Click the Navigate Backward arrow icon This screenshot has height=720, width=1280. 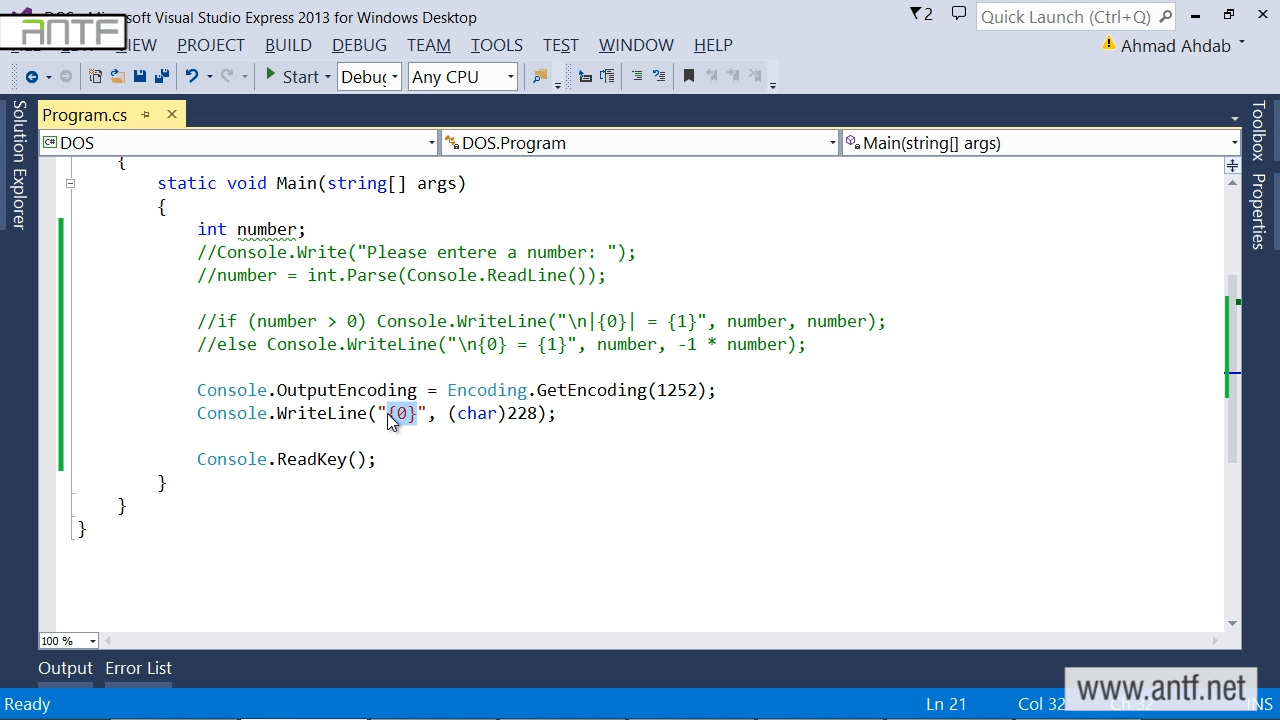coord(31,77)
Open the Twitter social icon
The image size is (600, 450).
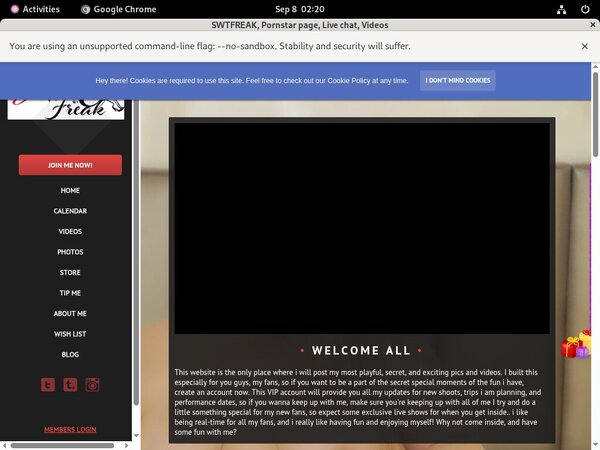coord(47,384)
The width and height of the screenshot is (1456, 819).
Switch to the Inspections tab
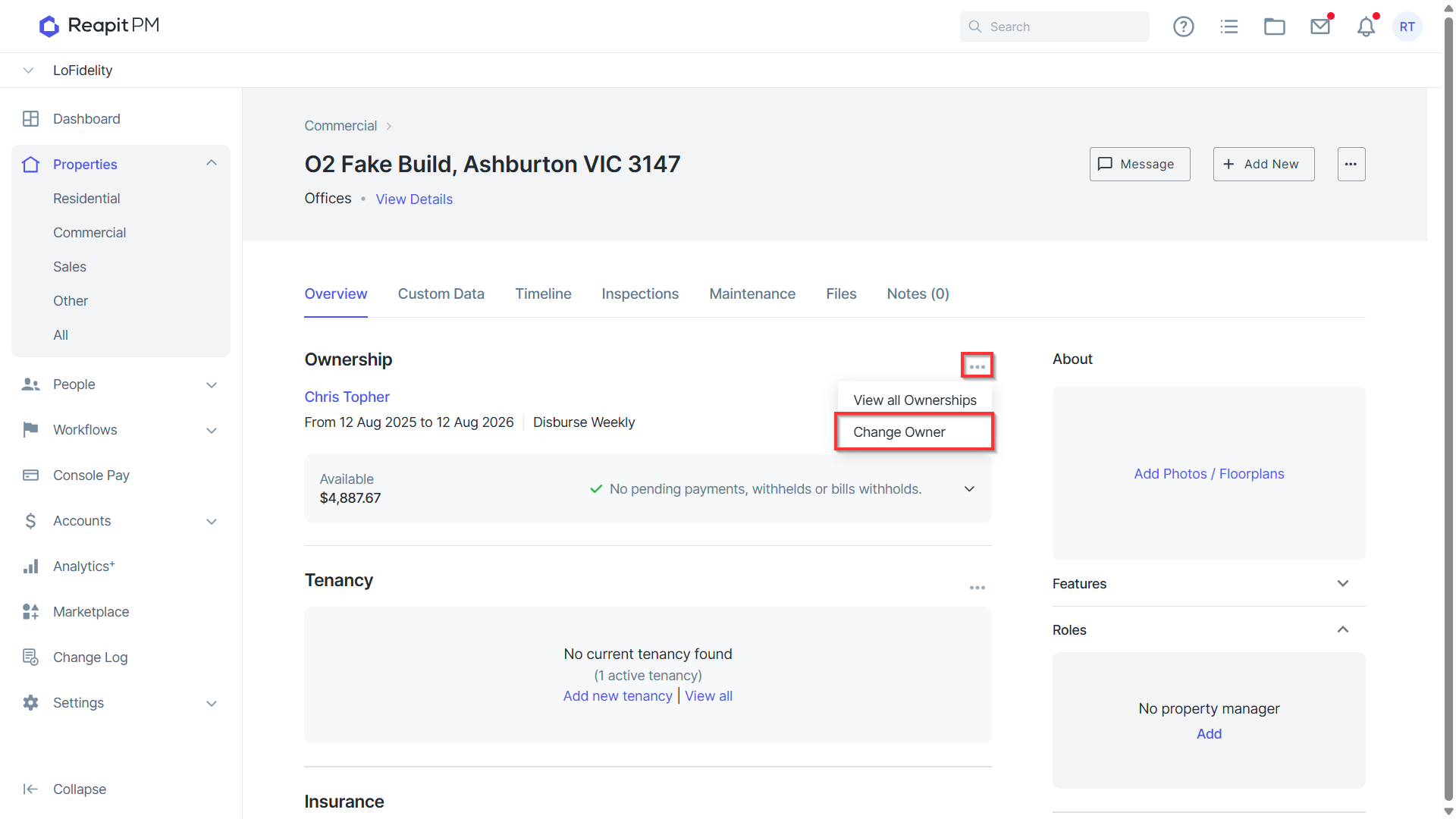tap(639, 293)
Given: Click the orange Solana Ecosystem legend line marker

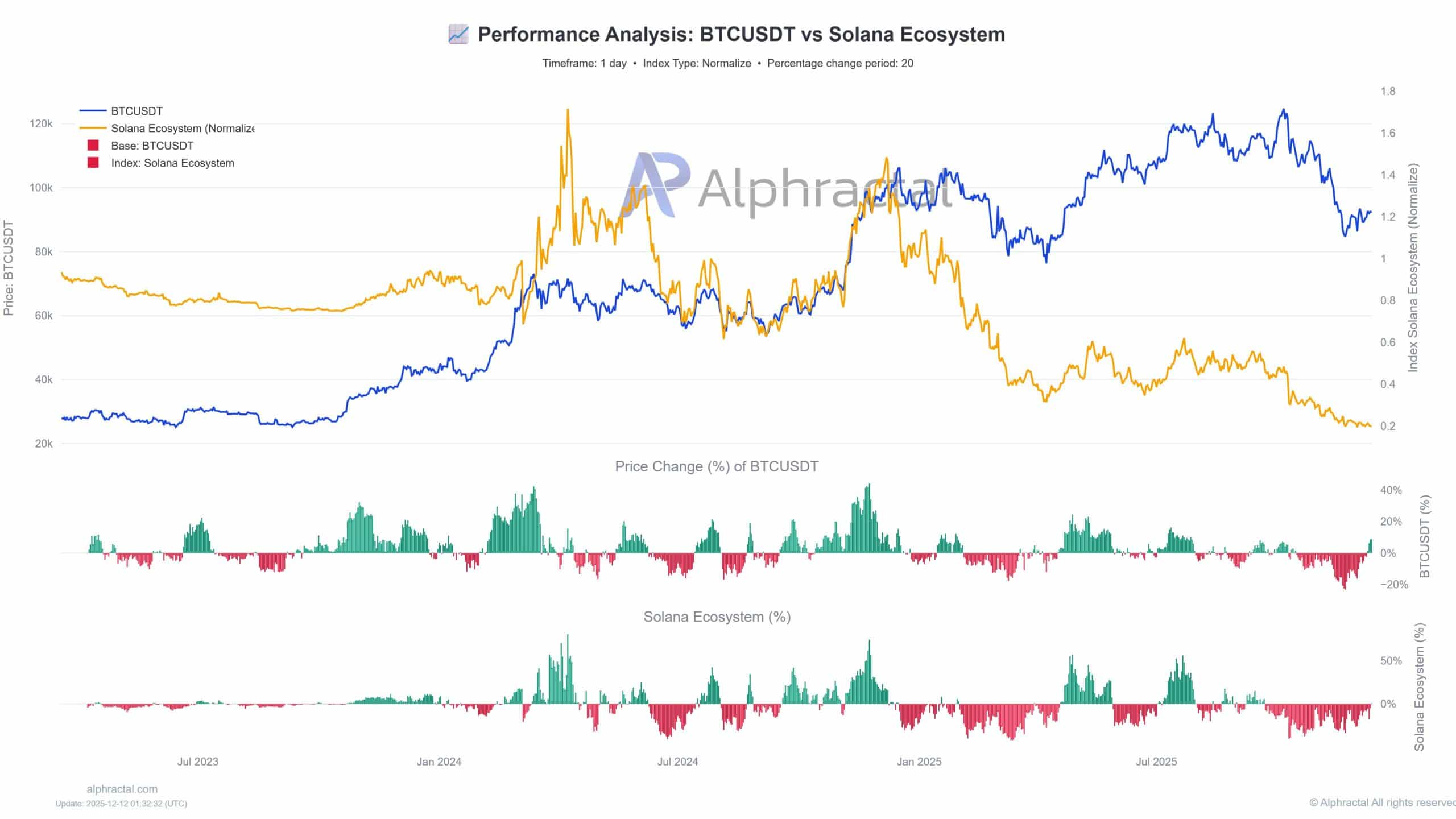Looking at the screenshot, I should (x=93, y=129).
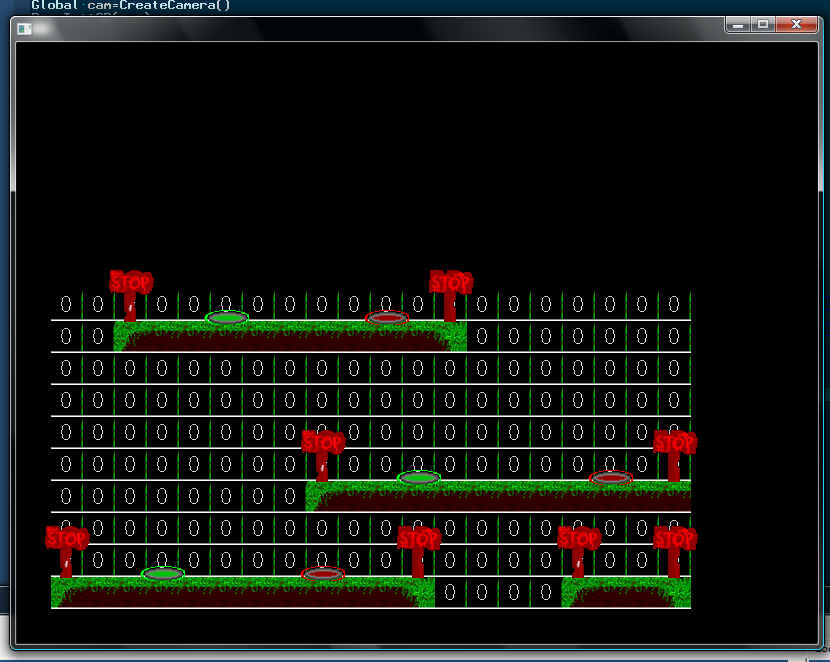Click the dark soil of the top grass platform
The height and width of the screenshot is (662, 830).
pos(290,341)
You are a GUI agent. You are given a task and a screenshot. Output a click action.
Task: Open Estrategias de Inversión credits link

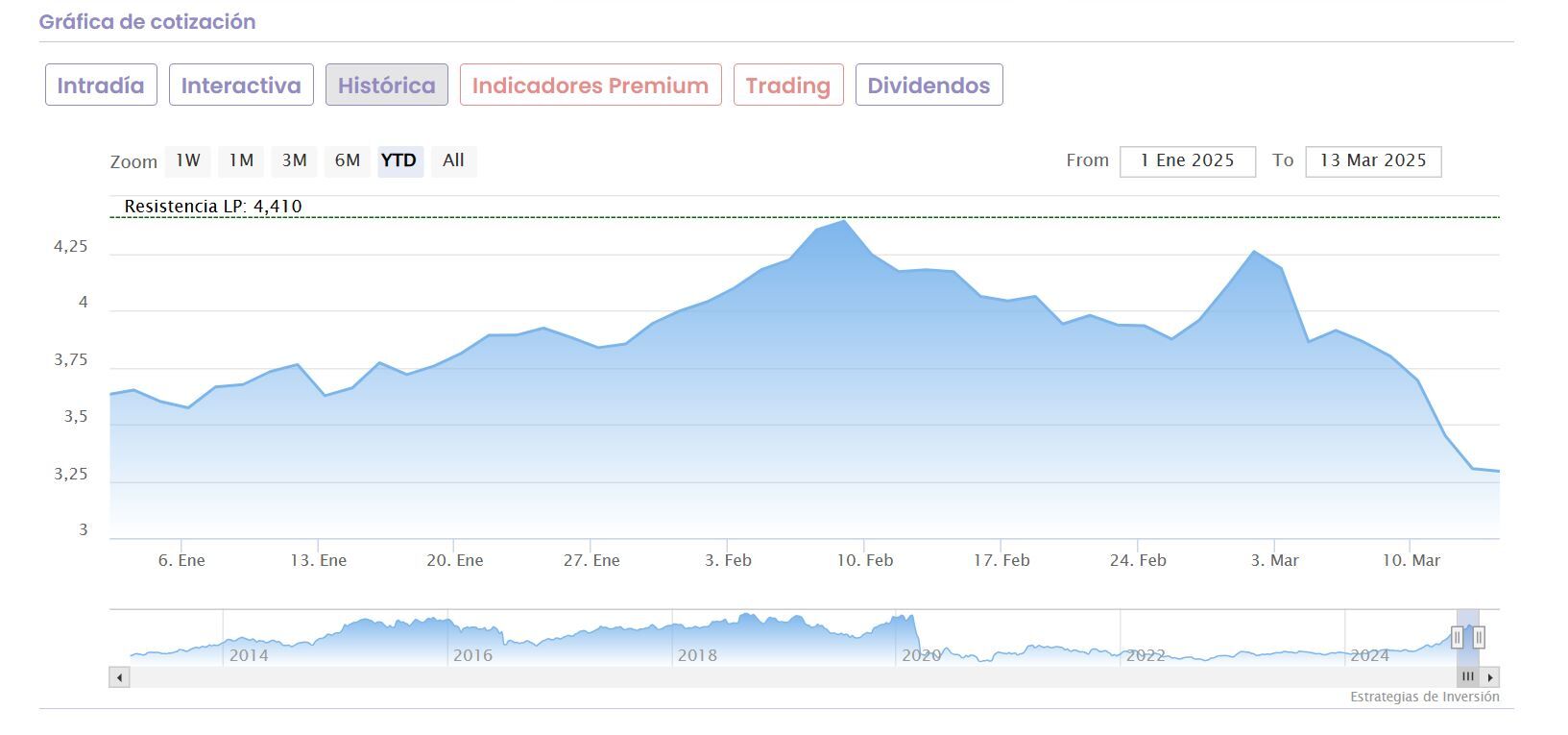(x=1424, y=698)
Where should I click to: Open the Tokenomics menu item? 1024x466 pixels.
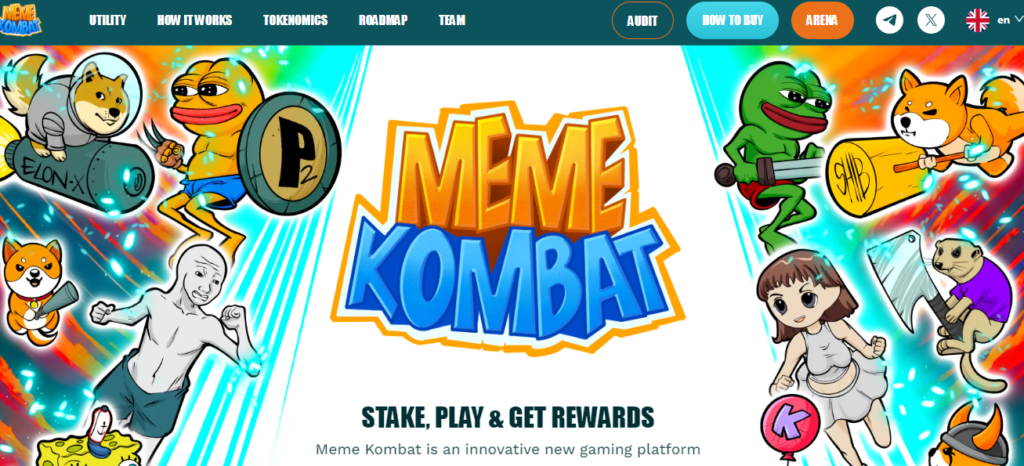coord(295,20)
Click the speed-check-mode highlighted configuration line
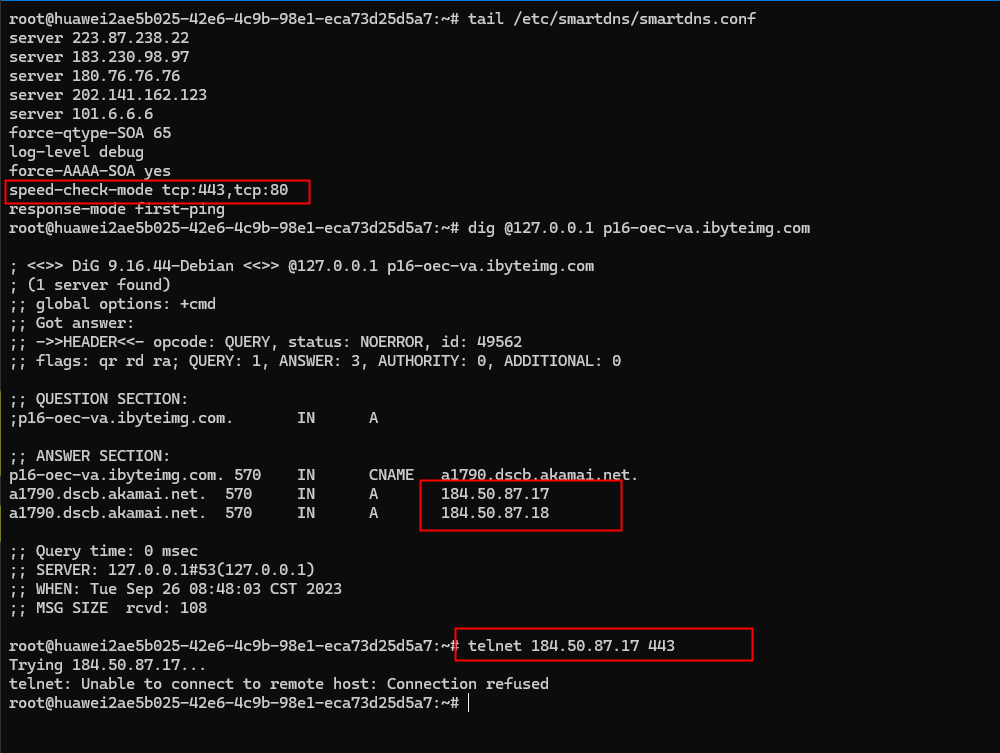This screenshot has height=753, width=1000. [154, 190]
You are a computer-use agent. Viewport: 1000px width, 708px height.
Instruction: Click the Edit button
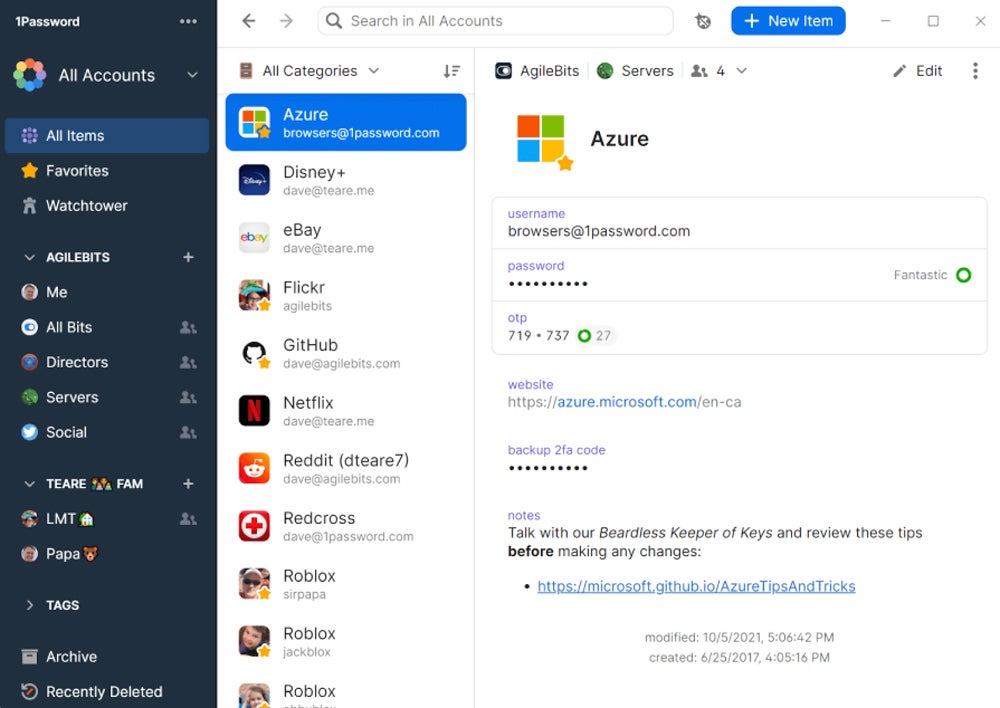click(x=918, y=71)
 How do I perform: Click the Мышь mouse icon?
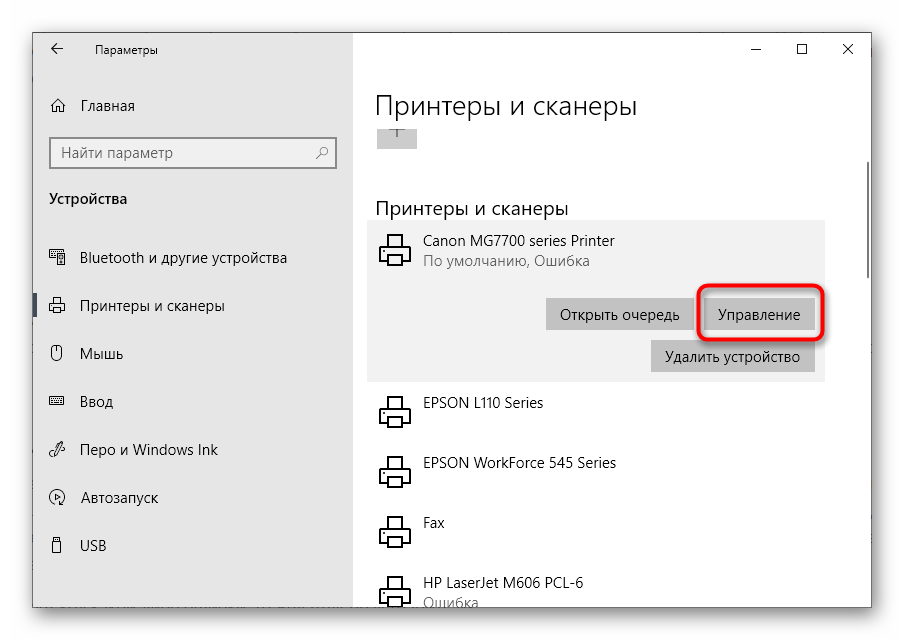click(58, 354)
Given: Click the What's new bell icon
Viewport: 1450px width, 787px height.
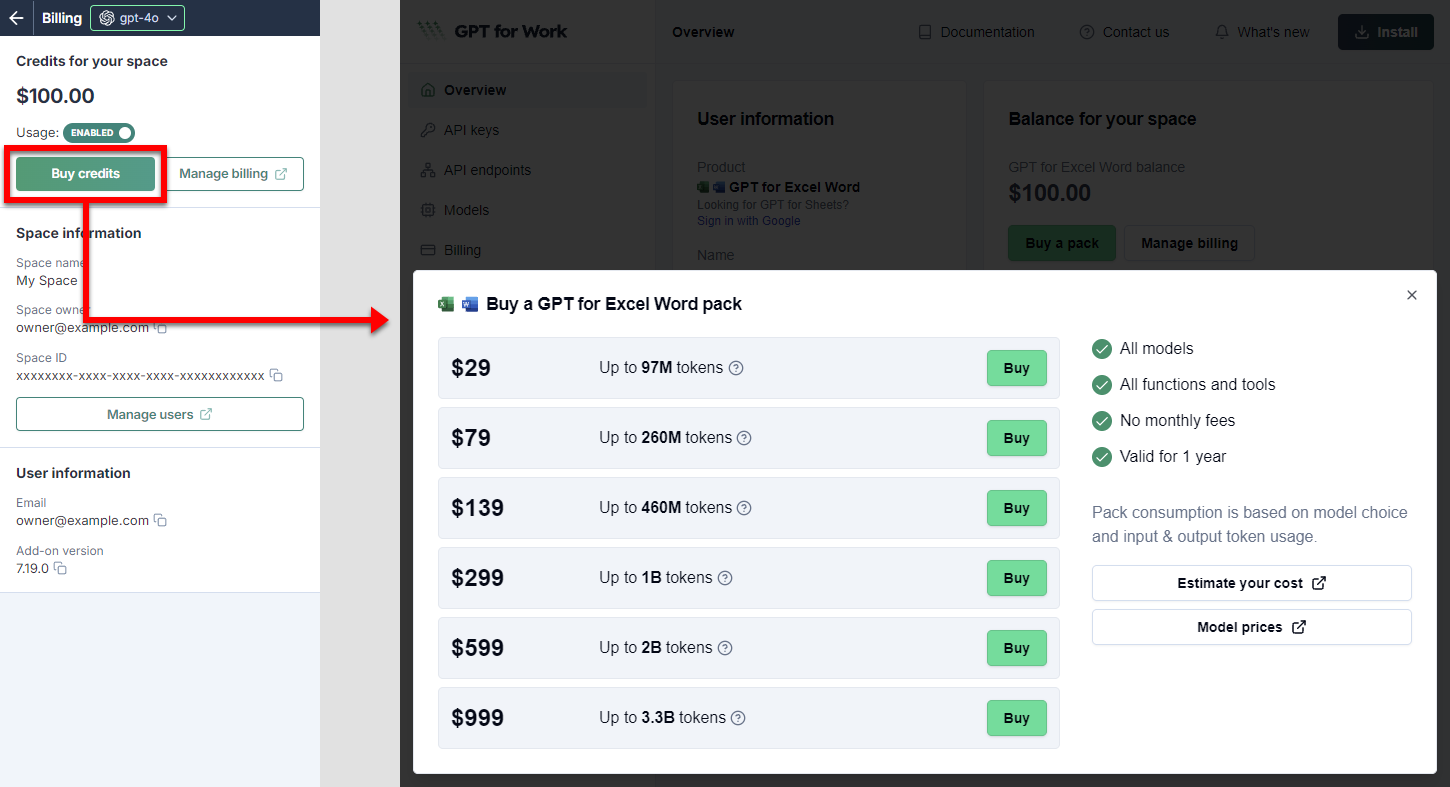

#####

• _Brief_
Each line that contains "Viewport" is to be copied from the listing above.

• _The completed task_
You are a computer-use agent. Viewport: 1000px width, 708px height.
Viewport: 1450px width, 787px height.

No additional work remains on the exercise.